The Financial Services Commission unveiled the plans, which include the launch of insurance schemes with premiums that are about 25 percent lower than existing ones from April next year, in a joint announcement with the Ministry of Health and Welfare and Financial Supervisory Service.
Subscribers who do not claim payments for the first two years will get a 10 percent discount in their premiums, according to the government plan.
As of June, about 65 percent of the Korean population, or 32.96 million citizens, are holders of the private medical expense insurance that cover nonpaid items by the National Health Insurance.
Due to the wide coverage of these insurance schemes, there have been rampant cases of moral hazards including overtreatment by doctors and superfluous spending on medical activities by consumers, the government said.
Such overtreatment practices have caused a rise in insurers’ medical loss ratio and led to higher premiums on insurance holders.
Insurance firms must overhaul their current medical insurance schemes starting April. They are mandated to offer a basic scheme and special scheme separately.
Treatments that are deemed to be the cause of rising premiums are chiropractic treatment, extracorporeal shock wave therapy, prolotherapy, aesthetic injections and magnetic resonance imaging. These will not be covered by the new basic scheme and will be grouped as special schemes that require additional premiums.
As a result, the new basic scheme will lower premiums by 26.4 percent from the current ones when calculated for a male applicant aged 40.

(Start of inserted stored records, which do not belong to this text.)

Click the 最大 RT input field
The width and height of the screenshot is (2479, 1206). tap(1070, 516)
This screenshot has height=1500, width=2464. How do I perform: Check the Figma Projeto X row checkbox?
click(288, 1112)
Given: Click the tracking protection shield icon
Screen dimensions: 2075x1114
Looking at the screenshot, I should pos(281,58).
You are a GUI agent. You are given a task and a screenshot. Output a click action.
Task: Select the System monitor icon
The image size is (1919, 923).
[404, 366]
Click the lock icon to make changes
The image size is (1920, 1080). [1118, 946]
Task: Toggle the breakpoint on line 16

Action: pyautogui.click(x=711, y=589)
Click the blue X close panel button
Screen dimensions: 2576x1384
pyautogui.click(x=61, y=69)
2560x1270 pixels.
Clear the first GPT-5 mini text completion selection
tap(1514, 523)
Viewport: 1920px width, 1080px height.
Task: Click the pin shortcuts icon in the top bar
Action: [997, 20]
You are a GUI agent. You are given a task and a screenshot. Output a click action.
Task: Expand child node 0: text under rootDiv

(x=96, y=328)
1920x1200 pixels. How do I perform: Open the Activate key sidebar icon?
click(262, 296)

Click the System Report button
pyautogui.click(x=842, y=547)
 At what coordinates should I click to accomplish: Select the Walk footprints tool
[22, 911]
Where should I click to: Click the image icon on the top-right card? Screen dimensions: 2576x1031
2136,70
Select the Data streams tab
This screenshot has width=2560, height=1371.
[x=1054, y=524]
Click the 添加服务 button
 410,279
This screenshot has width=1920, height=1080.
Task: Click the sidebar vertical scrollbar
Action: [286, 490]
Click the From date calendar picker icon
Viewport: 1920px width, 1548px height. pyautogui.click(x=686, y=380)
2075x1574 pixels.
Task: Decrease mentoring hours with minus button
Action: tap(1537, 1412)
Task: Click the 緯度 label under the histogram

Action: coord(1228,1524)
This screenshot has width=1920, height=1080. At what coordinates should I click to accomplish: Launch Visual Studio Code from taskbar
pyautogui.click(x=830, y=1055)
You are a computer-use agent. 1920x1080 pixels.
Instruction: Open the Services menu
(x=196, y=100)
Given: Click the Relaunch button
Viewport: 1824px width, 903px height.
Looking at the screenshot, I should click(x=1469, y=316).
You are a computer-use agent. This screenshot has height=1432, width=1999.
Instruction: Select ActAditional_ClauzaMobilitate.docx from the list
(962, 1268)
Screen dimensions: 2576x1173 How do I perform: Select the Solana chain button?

Meanwhile, subscribers to the special scheme will have their deductibles rise from the current 20 percent to 30 percent for exclusive treatments.
The special schemes will also have upper caps on the annual coverage payments for the designated treatments. For example, a special scheme holder can be paid a maximum of 3.5 million won ($2,930) for chiropractic treatments in a year, and the number of treatments cannot exceed 50.
Current insurance holders can choose to switch to new ones in April. The government will announce additional measures beforehand to minimize confusion in the market.
The insurance industry opposed the new government guidelines, saying such measures will pass future burden onto consumers.
“Rather than having insurers scale down their insurance schemes, the government needs to set standards for covering such treatments and prevent overtreatment,” said a sales agent at Hyundai Marine and Fire Insurance.